Using the information:
**1.** In the forum thread about anal gland issues, how much food does Gibbs eat each day, and what food is it?
**2.** Reproduce the forum thread about anal gland issues from "I'm thinking about" to "(Oct 4, 2007)".

Excerpt provided:
--- START ---
# Anal Gland Issues, shopping for new food...



## CarolinaCasey (Jun 1, 2007)

:yuck: My little man smells like anal glands. It has been going on for about 4 weeks, not noticable from a distance but ick! He is eating 2.25 cups of Taste of the Wild, Salmon everyday. Other than this issue, he is doing exceptional on the food. Gibbs eats with gusto, has bright eyes, shiny fur, and has lots of energy. I know that he *shouldn't* be having these issues at this early age. 

For the last week or two, I have been giving 2-3 tbsp of canned pumpkin to help firm his poop even further. I haven't noticed an improvement in his smelliness and I shouldn't have to add anything to his kibble. I have to admit, I don't think his stools are too soft. Once in a while, he will have a soft bowel movement if he's had a bully stick or marrow bone. However, those treats are few and far between. Gibbs doesn't have an anal gland abcess or other medical problem causing this. I believe it is a food/fiber issue. I visited the local pet food store and was contemplating a food with "good" grains to help the smell. 

I'm thinking about Acana Lamb & Apple, Fromm, or maybe just another variety of TOTW (grainfree). Thoughts? Tips? HELP!:


----------



## Penny & Maggie's Mom (Oct 4, 2007)
--- END ---
Data section:
--- START ---
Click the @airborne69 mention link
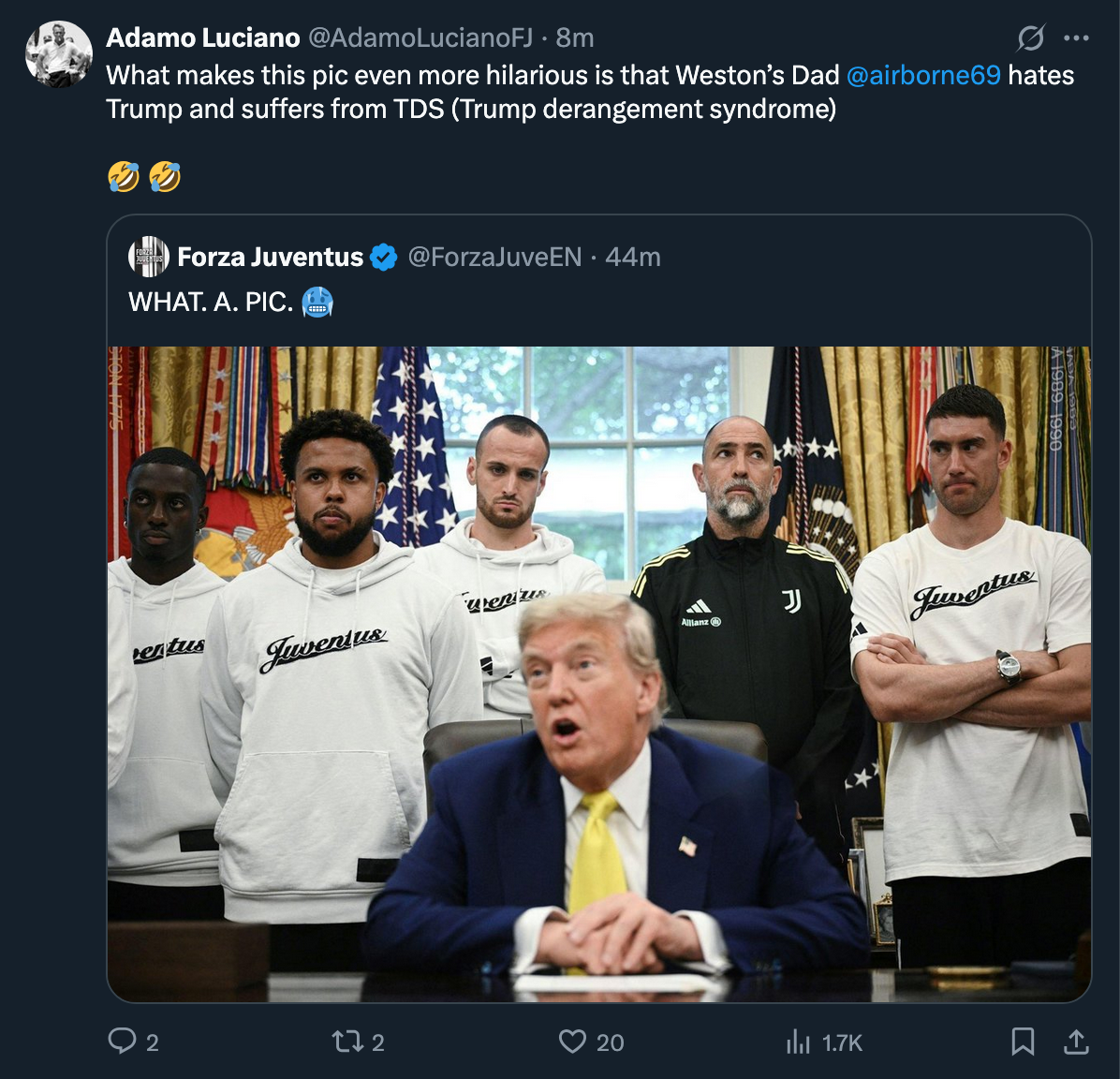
--- END ---
Answers to each task:
**1.** 2.25 cups of Taste of the Wild, Salmon.

**2.**
I'm thinking about Acana Lamb & Apple, Fromm, or maybe just another variety of TOTW (grainfree). Thoughts? Tips? HELP!:


----------



## Penny & Maggie's Mom (Oct 4, 2007)